(TEXT UNDER STUDY Opens)

That was 1983. At some point during my career as a lawyer it became completely acceptable to go to work and eventually to court in pants suits. At first, you could only wear them in state court but eventually you could also wear them in federal court. Some judges in NY still prefer their women lawyers in skirts, I learned last summer when I went to NY for a state court trial and my outside counsel (both women) wore skirts to court. Ironically they were both partners in the same firm where I was advised in 1983 not to wear pants to work. These women typically did wear pants and were amused by my story but nevertheless thought it prudent to wear skirts to court for the particular judge trying our case.
I get a bit of a chill when I see women wearing abayat, chadors and burkas because I fear that the attitude about how visible women should be in society will overtake western countries as well as those who follow Sharia. So today I was appalled to read that the Sudan sent a woman to jail for wearing pants as a violation of Sharia law there. I mourn for my sisters in those countries and hope that the progress we women have made here in the US and other countries (I remember German Chancellor Angela Merkel cringing and pushing W off when he inappropriately tried to massage her shoulders at a G-8 meeting) will not be lost. I cheer for the Forbes list of 100 most powerful women (with a special hoorah for our own Amy Pascal at number 60) and Diane Sawyer (at 63!) becoming the anchor of ABC Nightly News, notwithstanding the skeptics of my gender who see the glass as half empty (or perhaps 97% empty in terms of media clout). I worry because people sometimes do not even see that women are the object of discrimination and have been historically in this country. For example, all MEN were constitutionally guaranteed the right to vote in this country almost 140 years ago in 1870. Women did not win the right to vote until 50 years later in 1920.

(TEXT UNDER STUDY Closes)
(DATA BELOW Opens)

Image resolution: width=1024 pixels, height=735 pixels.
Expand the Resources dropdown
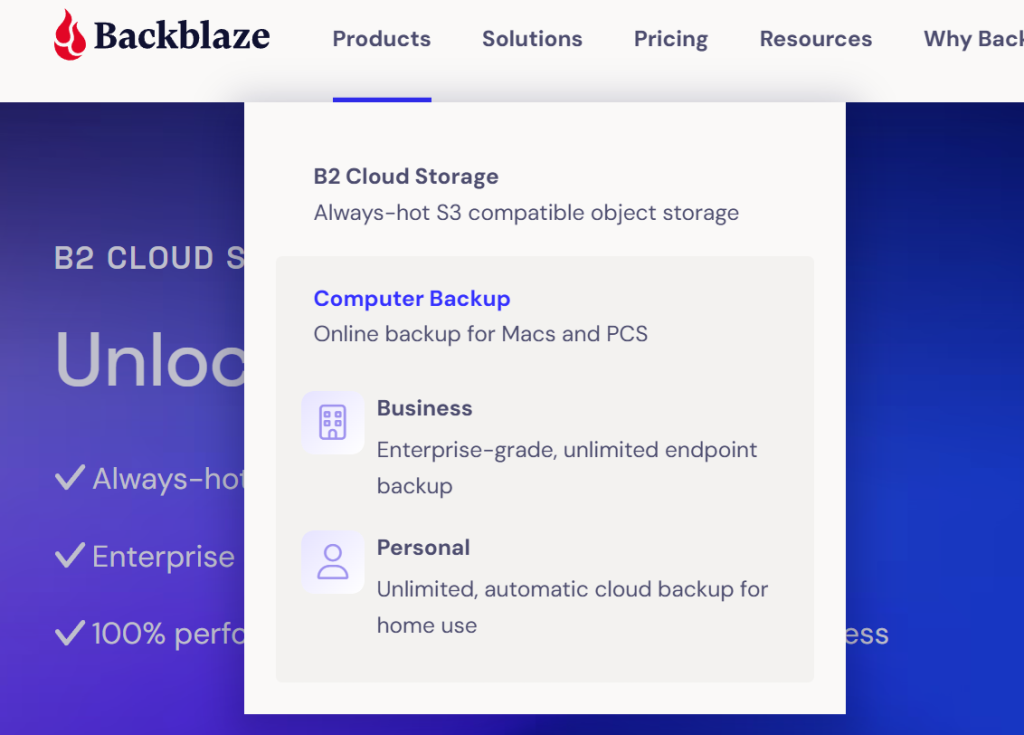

(DATA BELOW Closes)

### PROBLEM DETAILS
Do these statements agree with the essay on women wearing pants? Answer yes or no for each, and quote the essay's deciding words. (a) The two outside counsel at the New York trial were partners in the firm where the writer was advised in 1983 not to wear pants to work. (b) Pants suits could be worn in federal court before they could be worn in state court. (c) Diane Sawyer is number 60 on the Forbes list of 100 most powerful women. The data comes from a different source than the essay.

### WRITTEN RESPONSE
(a) Yes: "Ironically they were both partners in the same firm where I was advised in 1983 not to wear pants to work."
(b) No: "At first, you could only wear them in state court but eventually you could also wear them in federal court."
(c) No: "with a special hoorah for our own Amy Pascal at number 60) and Diane Sawyer (at 63!)"